Dilemas do presente
Semana após semana, o futebol oferece-nos momentos que elevam a discussão para fasquias quase inultrapassáveis. Isso acontece porque, hoje, há meios evoluídos que permitem olhar para tudo o que acontece até ao mais ínfimo pormenor. As coisas mudaram muito nos últimos anos. O espetáculo cresceu dentro de campo mas ainda mais fora dele. As super lentes estão agora viradas não apenas para as jogadas, mas também para os movimentos individuais dos jogadores, para as expressões faciais dos técnicos e para a exuberância dos adeptos. Nada escapa ao Big Brother. Câmaras e aranhas, gopros e drones, super-slow motions e zooms, Ultra HD’s e afins. É um sem número de armas ferozes, que mostram tudo, mas tudo o que acontece. Se existe, nós vemos. Garantidamente.
É neste contexto, de profunda transparência televisiva e de escrutínio milimétrico, que moramos hoje. A busca incessante de respostas (no caso, sobre lances de jogo e respetivas decisões) parece estar a tornar-nos reféns da tecnologia. E a tecnologia - que é muito útil - não deixa de ter, como qualquer outro medicamente eficaz, fortes efeitos secundários. Um dos mais flagrantes tem a ver com a análise que fazemos dos contactos físicos. Permitidos em desportos como o futebol, o «contacto físico com o adversário» só deixa de ser legal quando é imprudente, negligente ou grosseiro/violento. Se o toque é inevitável para o movimento natural dos jogadores deduz-se que é legal. Se é evitável e aconteceu por falta de atenção ou de cuidado, por má abordagem ou porque não se mediu as consequências da ação... diz-se faltoso.

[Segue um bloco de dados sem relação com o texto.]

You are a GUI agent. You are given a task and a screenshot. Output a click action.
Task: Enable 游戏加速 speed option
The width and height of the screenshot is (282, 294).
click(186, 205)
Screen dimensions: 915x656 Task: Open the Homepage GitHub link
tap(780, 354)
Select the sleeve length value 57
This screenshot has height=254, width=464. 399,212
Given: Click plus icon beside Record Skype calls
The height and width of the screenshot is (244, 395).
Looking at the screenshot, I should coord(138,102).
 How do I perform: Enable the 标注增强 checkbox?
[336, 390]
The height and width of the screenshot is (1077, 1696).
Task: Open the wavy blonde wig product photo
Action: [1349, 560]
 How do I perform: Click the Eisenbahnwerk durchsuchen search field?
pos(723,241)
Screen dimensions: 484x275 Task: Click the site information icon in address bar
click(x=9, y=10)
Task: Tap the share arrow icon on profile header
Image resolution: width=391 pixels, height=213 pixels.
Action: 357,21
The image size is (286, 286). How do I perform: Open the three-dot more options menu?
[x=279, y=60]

Em campo, os vários sentidos que um árbitro experiente usa são geralmente suficientes para que distinga uns dos outros: ver a jogada pode ser insuficiente. É preciso senti-la, cheirá-la. Ouvi-la. É preciso deduzir e intuir. Esses são sentidos que a tecnologia não capta nem envia. Os que recebemos, em casa, são nus. Crus. Despidos de vida. Pragmatismo em bruto. E essa versão da realidade leva-nos a emitir opiniões que nem sempre podem corresponder à verdade. Se calhar, o contacto que claramente pareceu ilegal não foi. E, se calhar, o choque que pareceu casual foi irregular. É esta a aprendizagem que nos falta fazer para sermos mais justos na opinião que emitimos. E mais justos com quem tenta fazer justiça, lá dentro.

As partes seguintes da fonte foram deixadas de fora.